It's possible to write a book with just a working title, but I think the sooner you have the title, the better -- and the easier. I waited too long, I think, to settle on the title for The Grand Mirage and it was hard at that point to actually figure it out (and then retrofit the title into the book).
Working titles are easy. They are one word and it only has to speak to me. Mirage, for instance, was called Orient, which told me what I needed to know but couldn't be used in the title because most people now associate Orient with the Far East. I thought of Orientalist as the title, but that didn't really solve the problem and the biography of Kurban Said had just come out with that title.
So now I'm working on the sequel to Mirage -- or really the next in the series. My first idea was one set in Cairo (working title: Cairo) and involving oil, tentatively titled Black Sands. I liked that because, as with The Grand Mirage, it directly evoked the desert. I may get back to that but in the meantime I feel more inspired to have the next one set in the Levant (working title: Levant, you see how it goes). Unfortunately, as I've noted in a related blog, this concept doesn't seem to be commonly known in the U.S. So any title like Shadows on the Levant would not resonate the way I would like.
I'm beginning to understand why many of Alan Furst's titles are so vague (Night Soldiers, Kingdom of Shadows, Red Gold, The World at Night, Dark Voyage). They are evocative but evanescent and I'm sure I'm not the only one who can't remember which title goes with which plot. I can't even remember which ones I read. Some of the others (Spies of the Balkans, The Spies of Warsaw) are literally easier to place, but betray a certain lack of imagination. His forthcoming book apparently is titled Mission to Paris.
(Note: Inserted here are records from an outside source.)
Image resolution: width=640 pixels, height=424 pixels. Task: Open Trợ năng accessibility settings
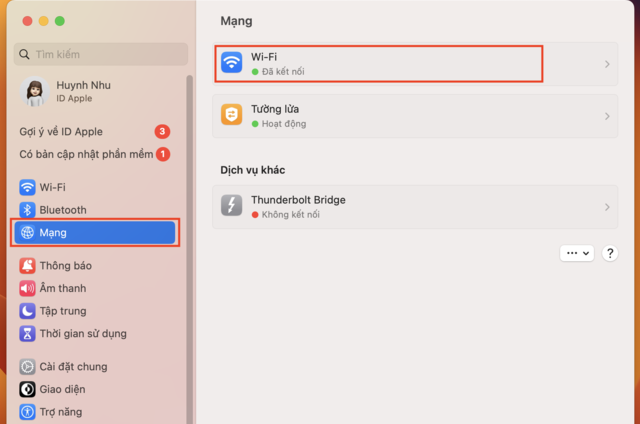point(60,412)
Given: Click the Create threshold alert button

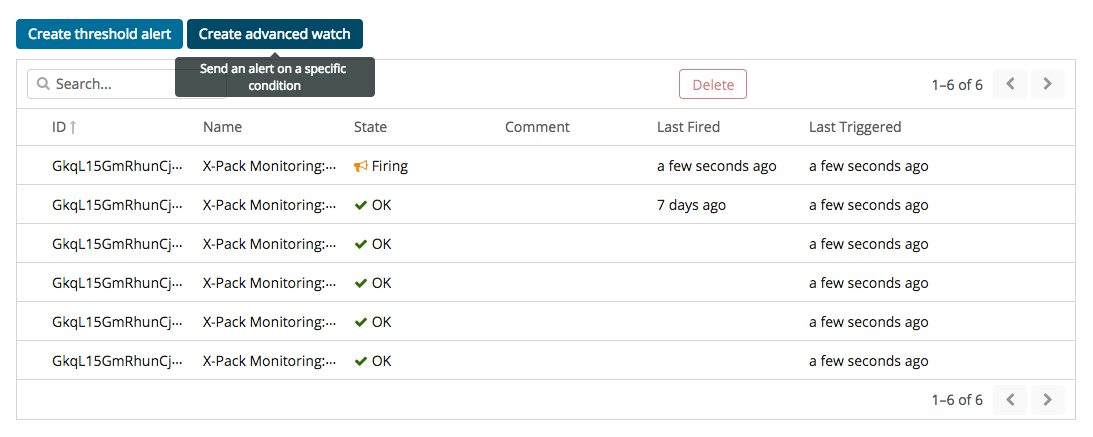Looking at the screenshot, I should tap(99, 34).
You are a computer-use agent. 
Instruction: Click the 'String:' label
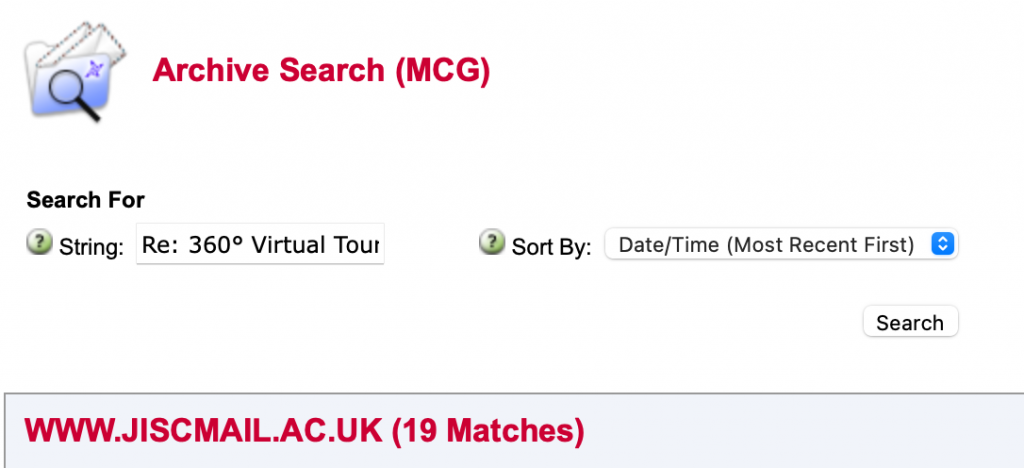click(91, 247)
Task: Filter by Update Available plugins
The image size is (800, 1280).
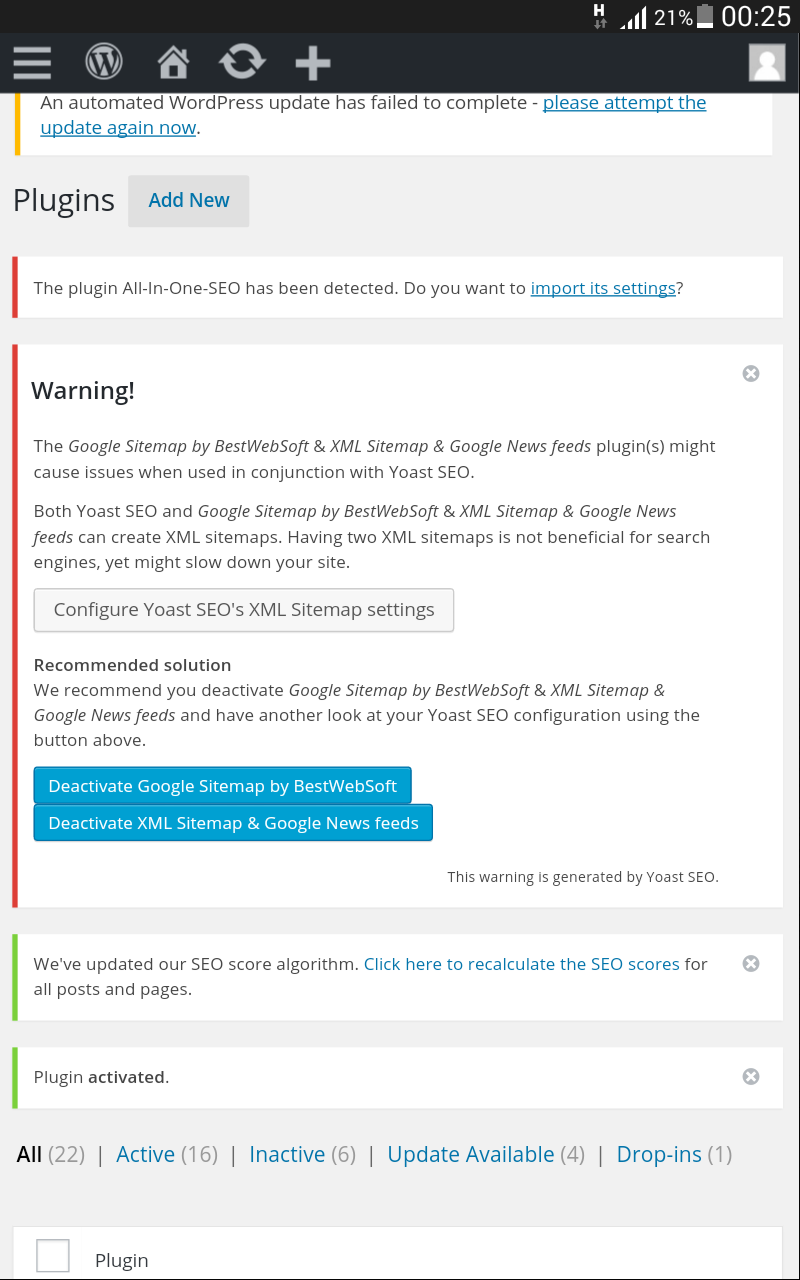Action: pyautogui.click(x=470, y=1154)
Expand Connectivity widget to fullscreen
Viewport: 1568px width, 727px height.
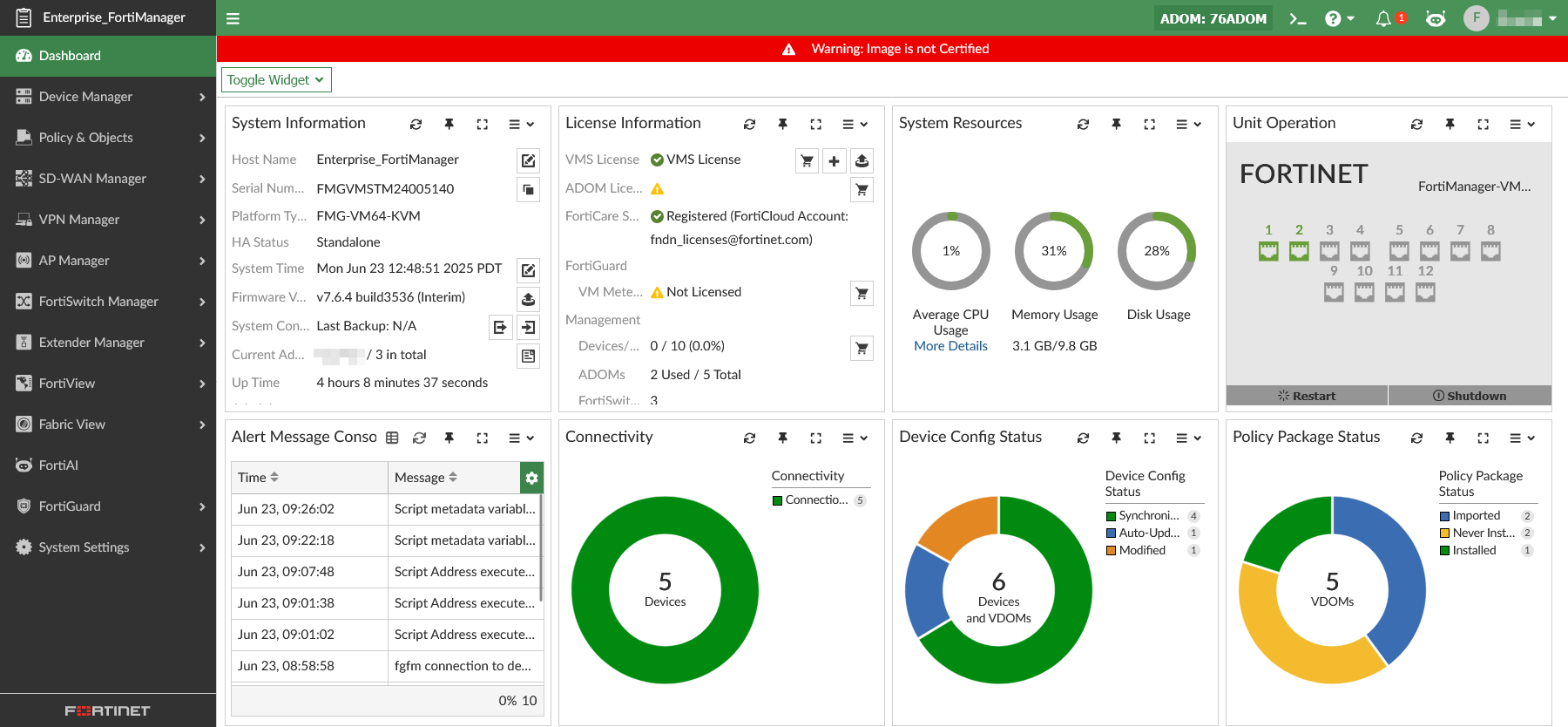[815, 438]
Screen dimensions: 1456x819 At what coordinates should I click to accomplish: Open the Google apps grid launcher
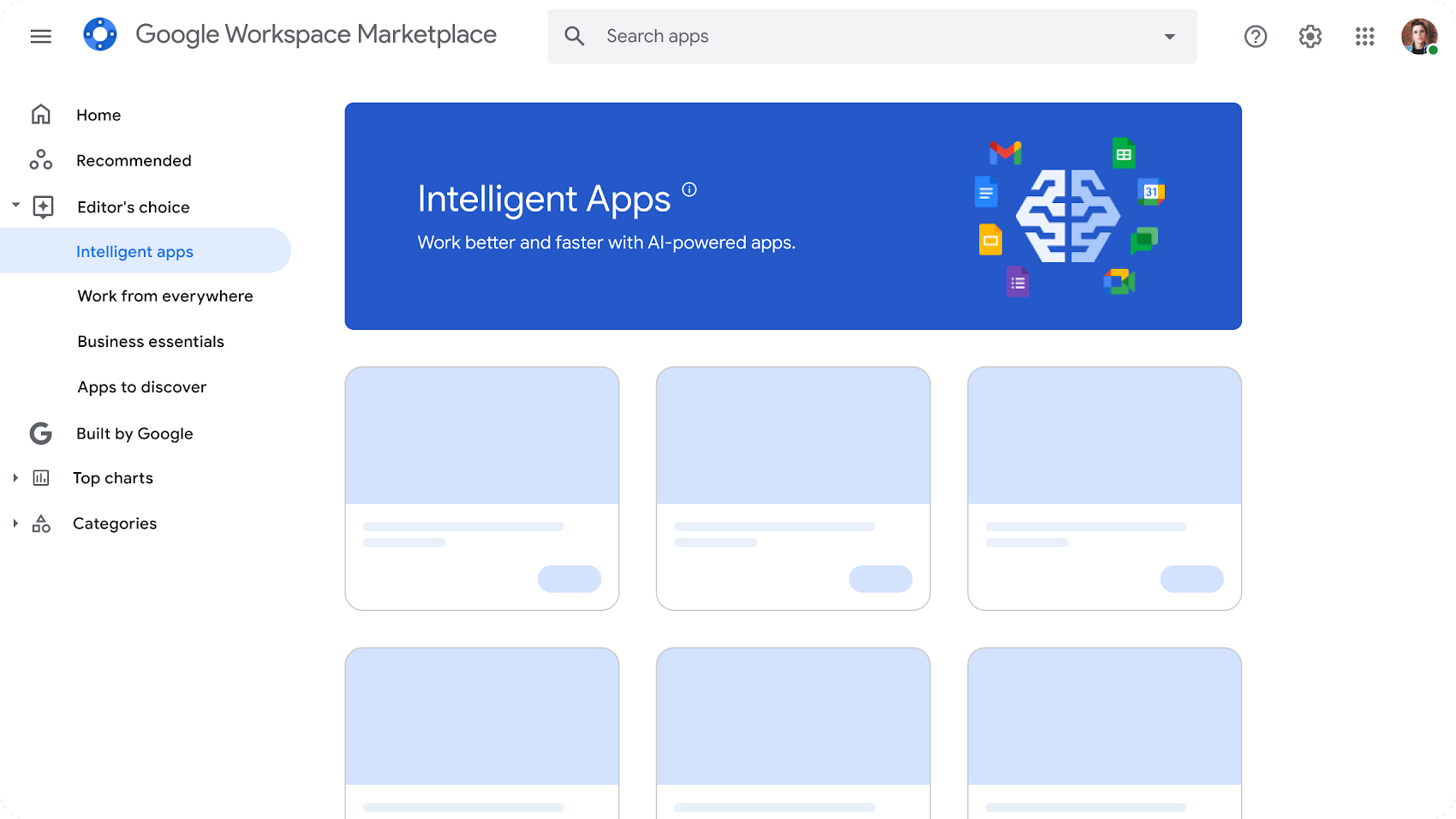coord(1365,36)
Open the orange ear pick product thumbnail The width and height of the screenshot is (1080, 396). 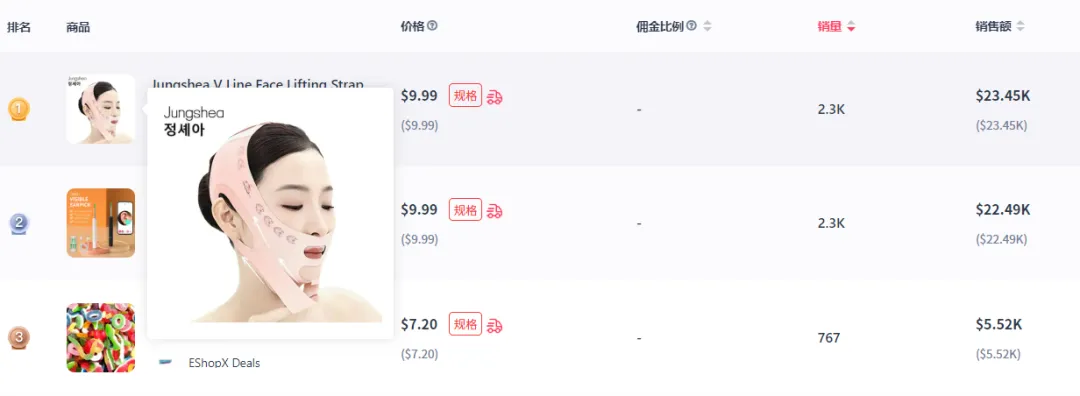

In fact, one of the titles I considered for Mirage along these lines was Caravan to Baghdad. So in the sequel I should forget Levant and think about the names of some cities involved, such as Damascus and Beirut (Smyrna and Alexandretta probably don't have sufficient name recognition). Combining this with some evocative concept like "shadows" or "winds" may do the trick, but something more concrete may be called for. We'll see.